Show that the maps are chain homotopic

Question

Let $\Delta _{2}$ be a 2-simplex, $I=\left [ 0,1 \right ]$. Given are two maps $i_{0}:\Delta _{2}\rightarrow \Delta _{2}\times I$, defined by $x \mapsto (x,0)$ and $i_{1}:\Delta _{2}\rightarrow \Delta _{2}\times I$, defined by $x \mapsto (x,1)$. Need to show that the induced chain maps are chain homotopic.

Since the two inclusions are homotopic, they map the 2-simplex to the upper and lower triangle of the prism $\Delta _{2}\times I$. The induced chain maps are $(i_{0})_{\#}:C(\Delta _{2})\rightarrow C(\Delta _{2}\times I)$ and $(i_{1})_{\#}:C(\Delta _{2})\rightarrow C(\Delta _{2}\times I)$. By definition of chain homotopy we have to look for a prism operator $P_{n}:C_{n}(\Delta_{2}) \rightarrow C_{n+1}(\Delta_{2} \times I)$ such that $\partial P+P\partial =(i_{1})_\#-(i_{0})_\#$. I am struggling to show formally the chain homotopy.
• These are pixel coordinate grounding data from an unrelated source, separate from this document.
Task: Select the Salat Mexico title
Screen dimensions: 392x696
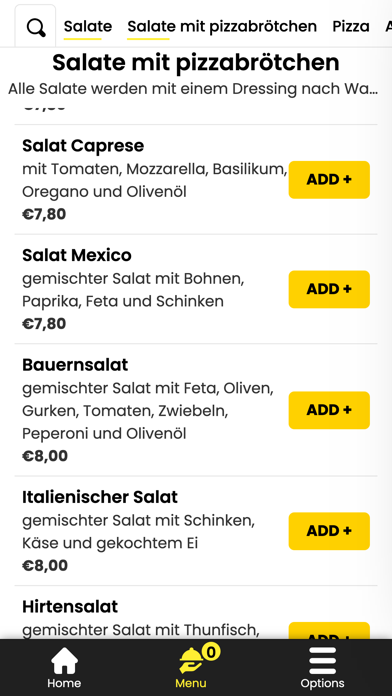Action: [77, 255]
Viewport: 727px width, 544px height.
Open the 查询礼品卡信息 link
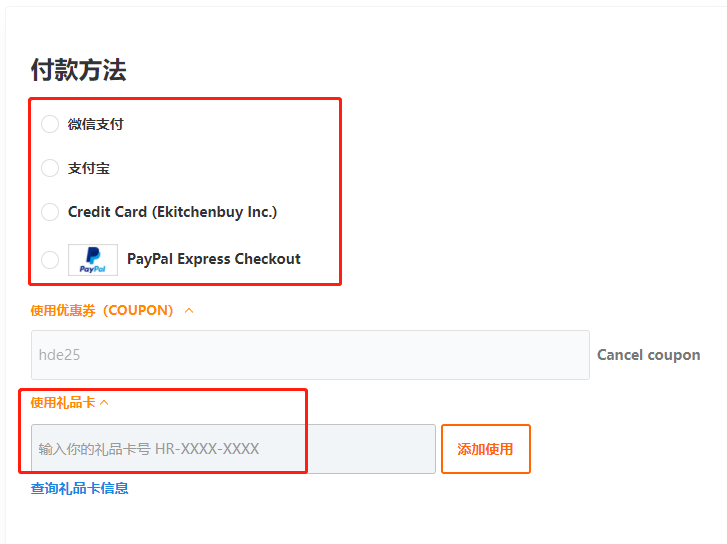click(79, 488)
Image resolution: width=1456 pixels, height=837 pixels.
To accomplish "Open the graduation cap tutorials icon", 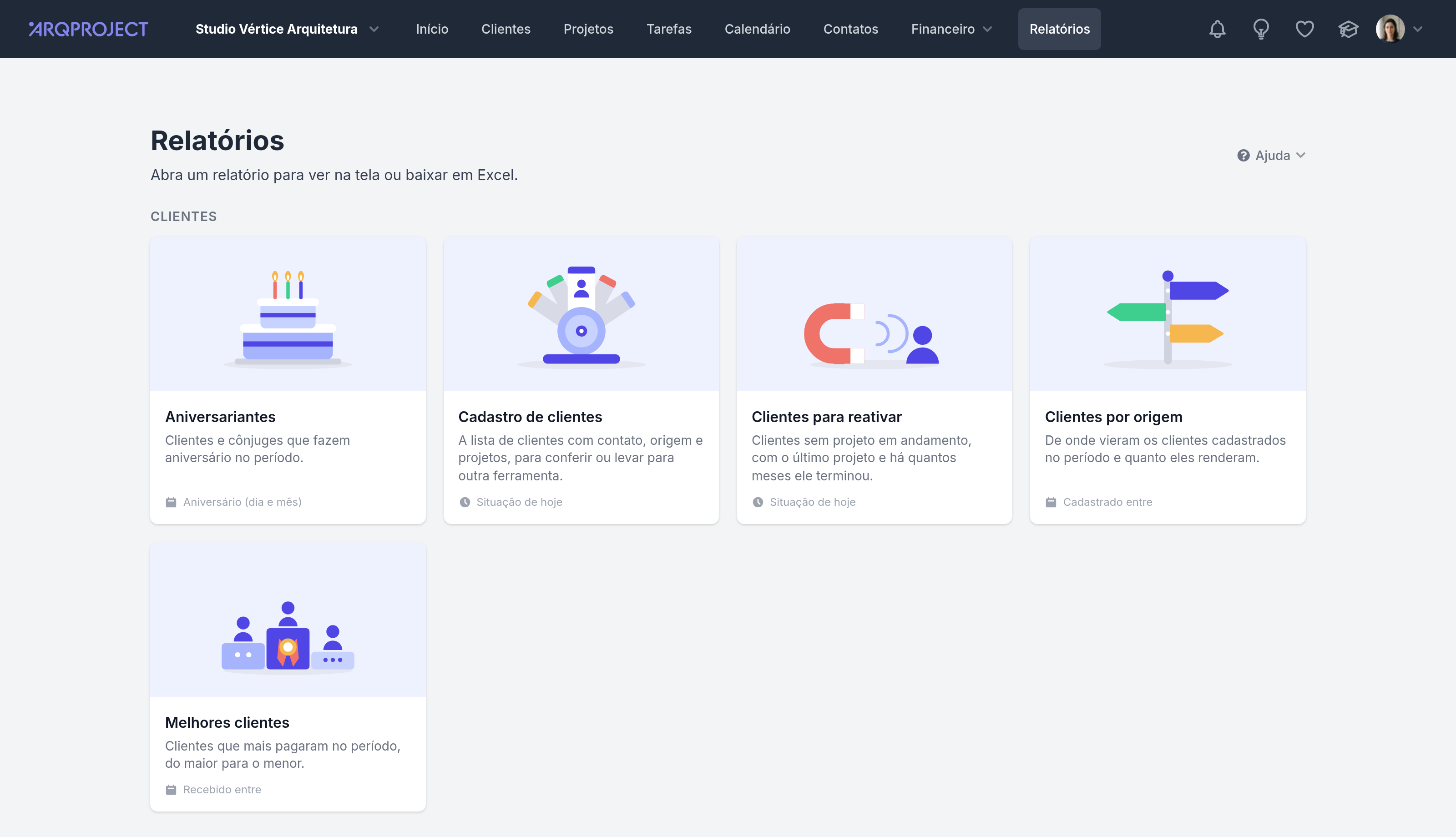I will (1348, 29).
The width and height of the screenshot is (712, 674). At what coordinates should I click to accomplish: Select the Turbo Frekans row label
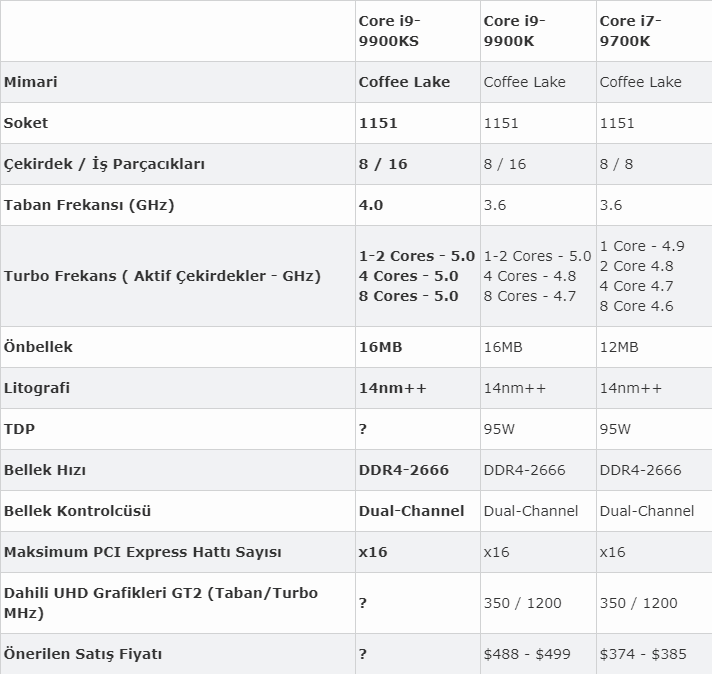coord(162,276)
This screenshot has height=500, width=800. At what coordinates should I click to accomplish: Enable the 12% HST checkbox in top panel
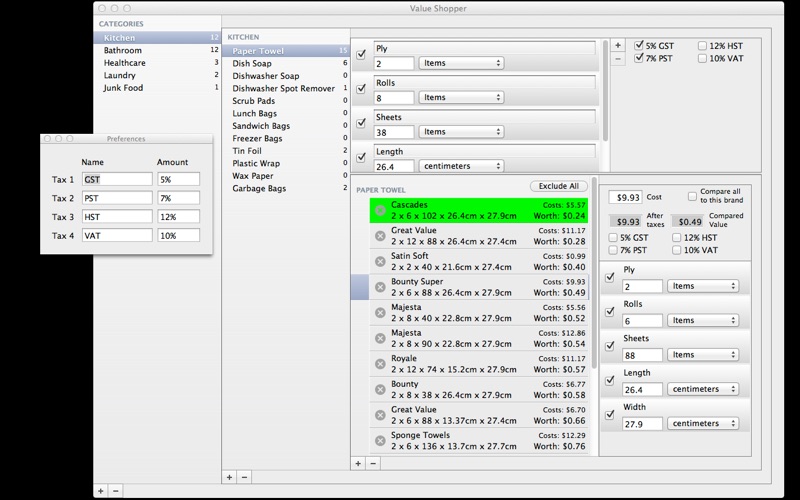click(703, 45)
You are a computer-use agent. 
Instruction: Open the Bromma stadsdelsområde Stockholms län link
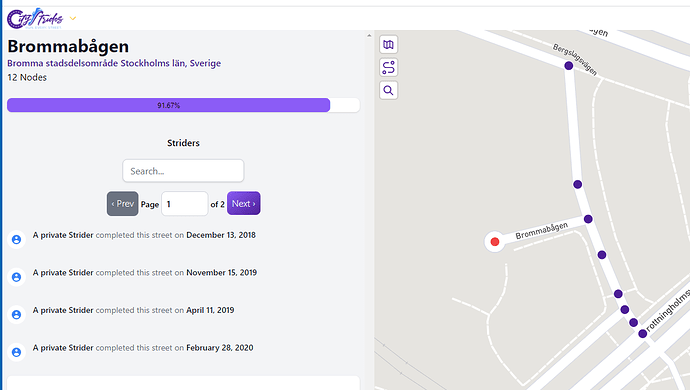pos(114,63)
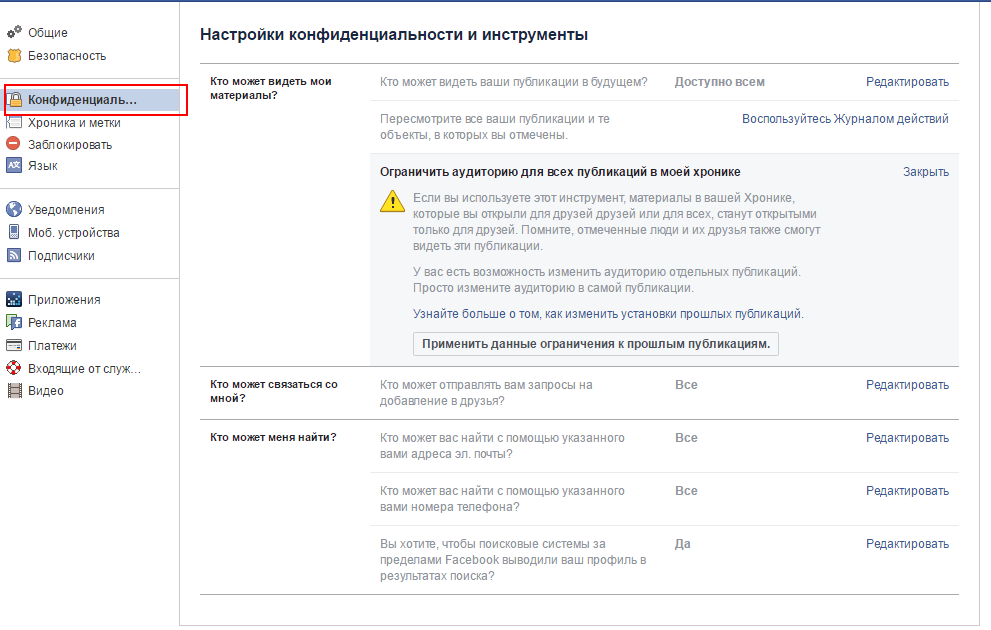Click the Уведомления globe icon
The image size is (991, 630).
tap(15, 208)
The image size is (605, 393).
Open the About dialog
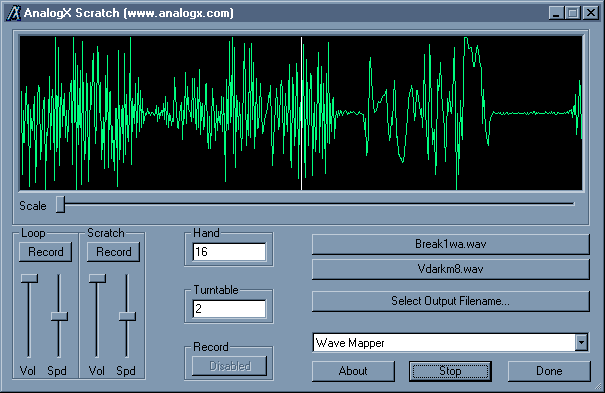(x=353, y=371)
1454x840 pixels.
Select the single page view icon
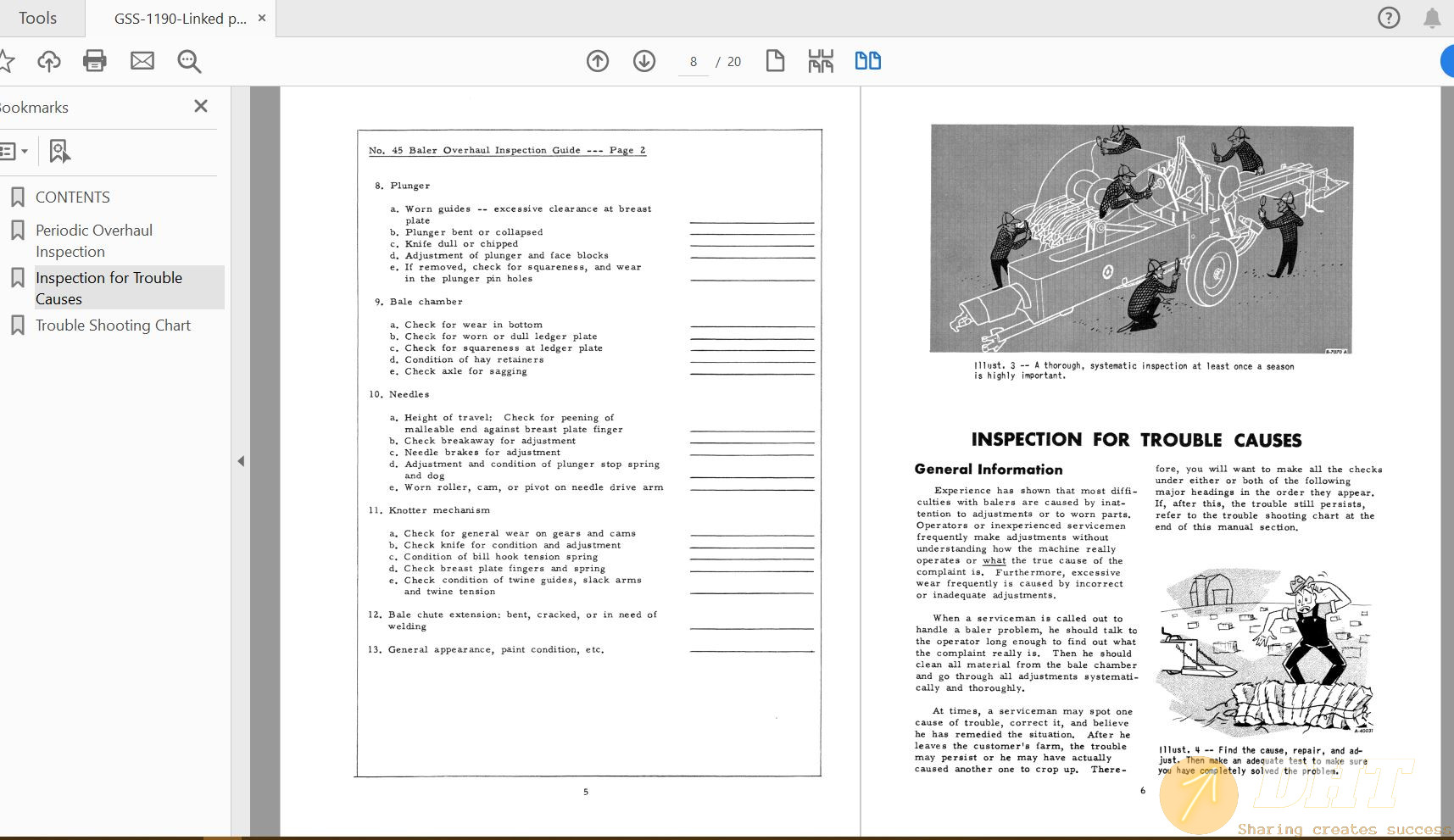775,61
Can anybody help me, please? I appreciate any help and comments. Thank you very much!

Answer 1

So we can actually build up the answer inductively here: let's label the simplices of $\Delta_2$ as $v_0, v_1, v_2$, and the corresponding vertices of the top and bottom faces of $\Delta_2 \times I$ as $t_0, t_1, t_2, b_0, b_1, b_2$.

So let's define $P$ on $C_0(\Delta_2)$. Here $\partial P + P\partial = \partial P$ (as $\partial$ vanishes on 0-simplices) and we want $\partial P([v_i]) = [t_i] - [b_i]$, so let $P([v_i]) = [t_i, b_i]$.

Go up a dimension and define $P$ on $C_1(\Delta_2)$. For concreteness, let's figure out $P([v_0, v_1])$. We have $$\partial P([v_0, v_1]) = [t_0, t_1] - [b_0, b_1] - P([v_0]) + P([v_1]) = [t_0, t_1] - [b_0, b_1] - [t_0, b_0] + [t_1, b_1]$$ This implies we want $P([v_0, v_1]) = [t_0, t_1, b_0] + [t_1, b_1, b_0]$ (this is much clearer if you draw a little picture! The four edges we have give you a square on the side of $\Delta_2 \times I$, and we've split it up into two triangles.)

Hopefully you can see how to continues this to the other edges and to the 2-simplex itself!